The property is 40 km from Kitchener-Waterloo, 45 km from London and 90 km from the GTA. The nearest U.S. border crossing — into Buffalo from Niagara — is 150 km to the east. Highways 401 and 403 are nearby.
According to Marcus & Millichap, southwestern Ontario has emerged as a viable option for users and investors seeking an alternative to the congested GTA industrial market.
In a second-quarter update, the brokerage noted that rents in southwestern Ontario, while rising, are still 30% lower on average than those for GTA industrial sites. That said, vacancy is on the rise, as well, as a “historic” amount of new supply comes online. The firm estimates that the vacancy rate will be more than 3% by yearend.
“However, this factor will open up more opportunities for future tenants, who previously struggled to find available space when vacancy rates dropped below 1% from 2021 to mid-2023,” Marcus & Millichap said.
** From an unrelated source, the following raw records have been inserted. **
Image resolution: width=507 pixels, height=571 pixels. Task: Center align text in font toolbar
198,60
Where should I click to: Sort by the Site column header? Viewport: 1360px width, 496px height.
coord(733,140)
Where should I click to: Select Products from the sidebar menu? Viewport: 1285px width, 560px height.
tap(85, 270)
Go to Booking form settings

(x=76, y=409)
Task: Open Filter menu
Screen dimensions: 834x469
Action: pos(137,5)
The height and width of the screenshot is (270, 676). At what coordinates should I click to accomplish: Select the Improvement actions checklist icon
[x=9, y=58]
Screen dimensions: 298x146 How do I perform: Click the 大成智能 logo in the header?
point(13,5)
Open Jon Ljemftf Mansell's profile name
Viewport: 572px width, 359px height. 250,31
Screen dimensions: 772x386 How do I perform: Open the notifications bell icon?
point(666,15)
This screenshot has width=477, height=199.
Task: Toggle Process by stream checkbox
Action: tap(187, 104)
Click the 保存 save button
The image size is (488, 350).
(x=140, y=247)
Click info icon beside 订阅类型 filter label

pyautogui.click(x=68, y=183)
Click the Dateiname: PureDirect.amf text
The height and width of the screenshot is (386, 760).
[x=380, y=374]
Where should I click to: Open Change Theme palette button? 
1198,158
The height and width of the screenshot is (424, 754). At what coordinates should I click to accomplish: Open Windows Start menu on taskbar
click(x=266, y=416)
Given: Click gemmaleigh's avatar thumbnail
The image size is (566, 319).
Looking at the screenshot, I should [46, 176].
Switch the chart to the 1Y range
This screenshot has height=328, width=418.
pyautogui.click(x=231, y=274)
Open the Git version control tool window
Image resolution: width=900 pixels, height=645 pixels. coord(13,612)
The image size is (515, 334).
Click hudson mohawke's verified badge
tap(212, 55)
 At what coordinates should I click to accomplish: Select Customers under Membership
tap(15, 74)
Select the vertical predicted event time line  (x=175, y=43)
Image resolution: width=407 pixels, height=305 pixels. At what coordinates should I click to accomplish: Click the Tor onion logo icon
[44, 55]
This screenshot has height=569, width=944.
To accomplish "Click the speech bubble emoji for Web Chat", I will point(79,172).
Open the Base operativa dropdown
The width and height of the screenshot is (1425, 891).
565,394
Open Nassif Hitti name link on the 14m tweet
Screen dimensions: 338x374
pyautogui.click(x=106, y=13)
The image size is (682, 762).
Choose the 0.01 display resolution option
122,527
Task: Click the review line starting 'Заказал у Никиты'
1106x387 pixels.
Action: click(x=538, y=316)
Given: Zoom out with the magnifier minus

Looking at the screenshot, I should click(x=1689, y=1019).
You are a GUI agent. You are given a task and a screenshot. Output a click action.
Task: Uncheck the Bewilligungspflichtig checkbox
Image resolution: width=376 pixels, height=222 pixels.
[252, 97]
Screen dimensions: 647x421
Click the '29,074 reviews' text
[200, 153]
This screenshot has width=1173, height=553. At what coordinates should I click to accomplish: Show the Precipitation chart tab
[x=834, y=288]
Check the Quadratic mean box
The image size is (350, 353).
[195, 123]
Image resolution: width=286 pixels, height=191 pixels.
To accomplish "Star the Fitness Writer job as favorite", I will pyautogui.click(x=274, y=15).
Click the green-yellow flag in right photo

Last November, 214 Carson sold a new 148,000 sq ft warehouse at 353 Griffin Way — in the same industrial park as the offered property. According to Green Street’s Sales Comps Database, Skyline Industrial REIT paid $29m, or $196/sq ft, for the property.
Industrial sale prices ticked up 3% in 2023 amid softer demand, and the average capitalization rate in the region rose about 50 basis points to 6% that year. “With the average price 23 per cent below the national average, Southwestern Ontario remained one of the least costly industrial markets for investors,” the brokerage’s report said.